O governo de Macri será mais difícil que o de Piñera no Chile e talvez dê no mesmo resultado. (Roberto Pera)
Quem certamente não duvida disso são as famílias Mitre e Saguier, controladoras do jornal conservador La Nación. Embriagados pela vitória, cuja comemoração encheu as ruas da capital amplamente macrista até as 2 da madrugada, dedicaram o editorial da segunda-feira 23 a igualar a resistência à ditadura argentina aos terroristas do Estado Islâmico e exigir a anistia aos responsáveis pelos massacres e torturas perpetrados por militares nos anos 1970. Foram 522 condenados, quase todos durante os governos Kirchner, e mais de 300 dos quais, lamenta o jornal, morreram presos. Repórteres e editores repudiaram o texto dos patrões nas redes sociais e com uma paralisação durante a qual exibiram cartazes de protesto como “Nem Perdão, Nem Esquecimento”.
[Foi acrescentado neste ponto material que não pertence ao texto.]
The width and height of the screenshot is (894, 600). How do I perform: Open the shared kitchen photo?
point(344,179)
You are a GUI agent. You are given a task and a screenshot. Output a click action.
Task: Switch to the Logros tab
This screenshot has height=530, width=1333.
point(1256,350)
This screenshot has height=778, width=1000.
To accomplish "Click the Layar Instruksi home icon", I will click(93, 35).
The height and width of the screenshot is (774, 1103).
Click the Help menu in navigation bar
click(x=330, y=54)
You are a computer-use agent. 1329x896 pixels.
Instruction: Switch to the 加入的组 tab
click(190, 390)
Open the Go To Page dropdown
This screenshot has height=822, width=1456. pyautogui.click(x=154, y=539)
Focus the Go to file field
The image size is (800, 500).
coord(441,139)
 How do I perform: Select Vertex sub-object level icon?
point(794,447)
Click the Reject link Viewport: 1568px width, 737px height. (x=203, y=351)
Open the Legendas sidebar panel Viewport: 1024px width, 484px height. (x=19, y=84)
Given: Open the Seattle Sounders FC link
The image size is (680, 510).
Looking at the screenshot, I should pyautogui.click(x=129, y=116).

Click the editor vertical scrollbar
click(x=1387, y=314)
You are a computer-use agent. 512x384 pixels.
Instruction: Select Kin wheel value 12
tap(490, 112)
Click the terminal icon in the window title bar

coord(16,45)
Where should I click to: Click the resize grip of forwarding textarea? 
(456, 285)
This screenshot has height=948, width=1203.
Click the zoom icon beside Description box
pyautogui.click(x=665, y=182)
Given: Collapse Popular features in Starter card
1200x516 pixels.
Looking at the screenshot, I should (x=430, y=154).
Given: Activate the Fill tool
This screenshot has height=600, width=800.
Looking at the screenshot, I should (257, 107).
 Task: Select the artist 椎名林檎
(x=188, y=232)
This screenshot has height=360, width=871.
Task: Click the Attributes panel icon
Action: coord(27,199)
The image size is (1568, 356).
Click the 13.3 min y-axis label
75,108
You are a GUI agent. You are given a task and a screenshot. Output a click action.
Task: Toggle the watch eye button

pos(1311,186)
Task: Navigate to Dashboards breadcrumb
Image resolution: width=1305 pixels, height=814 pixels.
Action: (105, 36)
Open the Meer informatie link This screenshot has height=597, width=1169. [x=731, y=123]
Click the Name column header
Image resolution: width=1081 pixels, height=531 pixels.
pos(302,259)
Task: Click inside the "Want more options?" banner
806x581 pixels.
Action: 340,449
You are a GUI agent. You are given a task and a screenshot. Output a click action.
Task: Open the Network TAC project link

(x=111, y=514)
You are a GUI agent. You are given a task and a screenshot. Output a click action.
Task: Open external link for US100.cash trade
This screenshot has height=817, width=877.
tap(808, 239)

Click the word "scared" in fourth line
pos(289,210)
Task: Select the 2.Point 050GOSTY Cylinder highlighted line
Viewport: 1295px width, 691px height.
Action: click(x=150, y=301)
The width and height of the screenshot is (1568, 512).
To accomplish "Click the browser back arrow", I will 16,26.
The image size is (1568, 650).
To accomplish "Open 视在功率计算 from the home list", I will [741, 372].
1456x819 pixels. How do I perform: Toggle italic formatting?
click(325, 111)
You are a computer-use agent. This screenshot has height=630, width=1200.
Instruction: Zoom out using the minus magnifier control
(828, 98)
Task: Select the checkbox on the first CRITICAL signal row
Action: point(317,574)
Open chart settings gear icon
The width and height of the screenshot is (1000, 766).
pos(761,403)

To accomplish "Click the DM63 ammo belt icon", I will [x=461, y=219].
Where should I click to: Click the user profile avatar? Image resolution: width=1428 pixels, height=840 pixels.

Macri lavou as mãos com um breve comunicado: “A Justiça terá total independência para continuar seu trabalho nos julgamentos de repressores”. Sabe ter poucas condições de atender às esperanças desses viúvos da ditadura, pois a condenação desses criminosos é hoje quase consensual e sua revogação envolveria outros poderes da República. Por mais conservador que seja no âmago e por mais simpatias que tenha pelos velhos golpistas, Macri governará com uma Câmara na qual há 117 kirchneristas e 36 peronistas dissidentes em 257 cadeiras e um Senado com 42 e 10 em 72. Apesar de a maior parte do peronismo (incluído o casal Kirchner e Scioli) ter apoiado a aventura neoliberal de Carlos Menem e Domingo Cavallo nos anos 1990, será difícil per-
suadi-los a repetir o erro.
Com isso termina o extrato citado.